Linkerd provides an optional CNI plugin which can be used in clusters where the CAP_NET_ADMIN capability is restricted. Note that this is not a CNI implementation itself, but instead a plugin intended to be used with your existing CNI implementation.

When this plugin is active, Linkerd will not use an init container to configure the network, but will instead do this in the CNI plugin. This eliminates the need for granting CAP_NET_ADMIN capabilities to pods.

Due to the fragility of Kubernetes CNI, we generally recommend avoiding this plugin unless it is necessary for compliance or security reasons.

Prerequisites

• A Kubernetes cluster without the BEL control plane installed
• The BUOYANT_LICENSE environment variable set, with functioning BEL CLI

Step 1: Install the Linkerd CNI plugin

The Linkerd CNI plugin requires that the linkerd-cni DaemonSet be successfully installed on your cluster first, before installing the BEL control plane.

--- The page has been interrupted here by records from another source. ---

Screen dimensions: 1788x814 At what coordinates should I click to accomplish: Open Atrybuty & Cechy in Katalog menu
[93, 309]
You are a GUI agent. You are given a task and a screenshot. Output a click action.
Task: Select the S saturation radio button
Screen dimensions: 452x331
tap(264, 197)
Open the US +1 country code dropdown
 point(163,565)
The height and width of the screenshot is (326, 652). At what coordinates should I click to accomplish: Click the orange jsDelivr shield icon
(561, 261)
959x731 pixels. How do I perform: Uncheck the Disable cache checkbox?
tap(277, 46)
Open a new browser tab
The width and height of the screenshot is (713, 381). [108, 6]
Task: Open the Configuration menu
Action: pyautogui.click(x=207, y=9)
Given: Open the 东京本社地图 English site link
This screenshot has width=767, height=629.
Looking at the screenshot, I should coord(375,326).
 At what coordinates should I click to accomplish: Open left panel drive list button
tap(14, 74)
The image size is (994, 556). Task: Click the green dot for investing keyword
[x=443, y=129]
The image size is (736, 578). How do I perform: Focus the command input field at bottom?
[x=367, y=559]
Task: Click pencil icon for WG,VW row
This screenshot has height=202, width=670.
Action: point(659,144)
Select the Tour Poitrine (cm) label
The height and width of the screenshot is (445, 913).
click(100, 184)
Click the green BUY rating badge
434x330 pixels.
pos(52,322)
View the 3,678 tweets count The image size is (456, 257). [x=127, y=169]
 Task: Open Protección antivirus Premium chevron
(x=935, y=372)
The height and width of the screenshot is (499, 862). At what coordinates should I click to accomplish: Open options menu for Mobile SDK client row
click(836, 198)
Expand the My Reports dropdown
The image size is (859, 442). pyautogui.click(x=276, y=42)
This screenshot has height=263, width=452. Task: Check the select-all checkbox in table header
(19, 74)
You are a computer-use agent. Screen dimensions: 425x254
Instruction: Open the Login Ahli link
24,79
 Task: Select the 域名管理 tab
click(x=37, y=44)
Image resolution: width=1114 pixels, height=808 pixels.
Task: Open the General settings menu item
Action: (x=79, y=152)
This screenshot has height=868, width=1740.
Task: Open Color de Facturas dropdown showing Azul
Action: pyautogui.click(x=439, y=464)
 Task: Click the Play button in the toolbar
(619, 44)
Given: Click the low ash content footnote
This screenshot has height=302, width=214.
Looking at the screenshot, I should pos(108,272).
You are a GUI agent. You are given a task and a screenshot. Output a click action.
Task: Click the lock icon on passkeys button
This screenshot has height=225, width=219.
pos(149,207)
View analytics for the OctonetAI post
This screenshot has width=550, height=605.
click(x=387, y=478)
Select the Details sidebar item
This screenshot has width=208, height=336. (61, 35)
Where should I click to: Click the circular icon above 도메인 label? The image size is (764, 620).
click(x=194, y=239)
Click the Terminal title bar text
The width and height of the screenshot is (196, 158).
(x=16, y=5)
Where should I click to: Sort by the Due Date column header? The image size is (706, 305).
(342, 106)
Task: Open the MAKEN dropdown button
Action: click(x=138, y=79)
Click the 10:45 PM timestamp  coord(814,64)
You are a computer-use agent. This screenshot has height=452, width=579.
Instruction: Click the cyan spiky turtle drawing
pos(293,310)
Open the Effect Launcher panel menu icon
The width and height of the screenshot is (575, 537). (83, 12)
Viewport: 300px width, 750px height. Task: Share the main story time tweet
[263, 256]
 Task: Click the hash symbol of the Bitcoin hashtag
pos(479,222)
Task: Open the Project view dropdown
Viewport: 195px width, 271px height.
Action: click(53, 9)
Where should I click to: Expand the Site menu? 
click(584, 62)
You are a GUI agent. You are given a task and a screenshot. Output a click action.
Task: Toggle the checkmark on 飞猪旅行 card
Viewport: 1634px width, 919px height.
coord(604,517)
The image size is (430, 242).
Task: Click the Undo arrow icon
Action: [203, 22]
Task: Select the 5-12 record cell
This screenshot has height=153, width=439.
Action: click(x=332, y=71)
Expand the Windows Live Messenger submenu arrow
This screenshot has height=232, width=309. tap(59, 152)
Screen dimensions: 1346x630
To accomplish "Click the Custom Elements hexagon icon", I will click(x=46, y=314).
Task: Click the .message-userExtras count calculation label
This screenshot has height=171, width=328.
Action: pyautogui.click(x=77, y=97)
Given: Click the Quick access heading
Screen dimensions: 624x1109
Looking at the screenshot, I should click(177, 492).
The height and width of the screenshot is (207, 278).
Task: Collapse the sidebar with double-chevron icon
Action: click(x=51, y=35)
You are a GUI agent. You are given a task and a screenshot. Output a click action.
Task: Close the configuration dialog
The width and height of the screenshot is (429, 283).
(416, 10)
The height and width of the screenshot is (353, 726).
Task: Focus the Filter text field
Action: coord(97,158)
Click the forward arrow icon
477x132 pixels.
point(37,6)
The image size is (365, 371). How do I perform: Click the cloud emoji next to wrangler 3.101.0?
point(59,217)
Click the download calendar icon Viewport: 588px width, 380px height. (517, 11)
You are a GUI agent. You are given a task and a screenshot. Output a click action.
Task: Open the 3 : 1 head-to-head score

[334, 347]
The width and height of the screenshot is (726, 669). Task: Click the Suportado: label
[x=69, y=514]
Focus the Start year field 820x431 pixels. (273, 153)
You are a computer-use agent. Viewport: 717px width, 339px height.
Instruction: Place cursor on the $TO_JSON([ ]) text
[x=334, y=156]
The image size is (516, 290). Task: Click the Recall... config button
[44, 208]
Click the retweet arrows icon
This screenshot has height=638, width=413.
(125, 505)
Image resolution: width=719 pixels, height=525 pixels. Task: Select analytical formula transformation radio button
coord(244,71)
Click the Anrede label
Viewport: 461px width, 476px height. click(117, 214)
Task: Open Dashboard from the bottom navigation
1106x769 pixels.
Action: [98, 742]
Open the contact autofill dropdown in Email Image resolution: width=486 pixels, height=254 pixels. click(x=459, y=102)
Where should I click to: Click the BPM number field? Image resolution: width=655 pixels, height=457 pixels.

linkerd install-cni | kubectl apply -f -

helm repo add linkerd-edge https://helm.linkerd.io/edge
helm repo update
helm search repo linkerd2-cni
helm install linkerd-cni -n linkerd-cni --create-namespace linkerd/linkerd2-cni

Learn more about installing the CNI plugin and using the install-cni command.

Step 2: Install BEL with the CNI plugin enabled

Now that the Linkerd CNI plugin has been deployed, we can move on to installing BEL. In each of these installation paths, enabling the CNI plugin will vary.

linkerd install --linkerd-cni-enabled | kubectl apply -f -

helm install linkerd-control-plane \
  --set linkerd-control-plane.cniEnabled=true
  ...

apiVersion: linkerd.buoyant.io/v1alpha1
kind: ControlPlane
metadata:
  name: linkerd-control-plane
spec:
  components:
    linkerd:
      crdsConfig:
        cniEnabled: true
      controlPlaneConfig:
        cniEnabled: true
  ...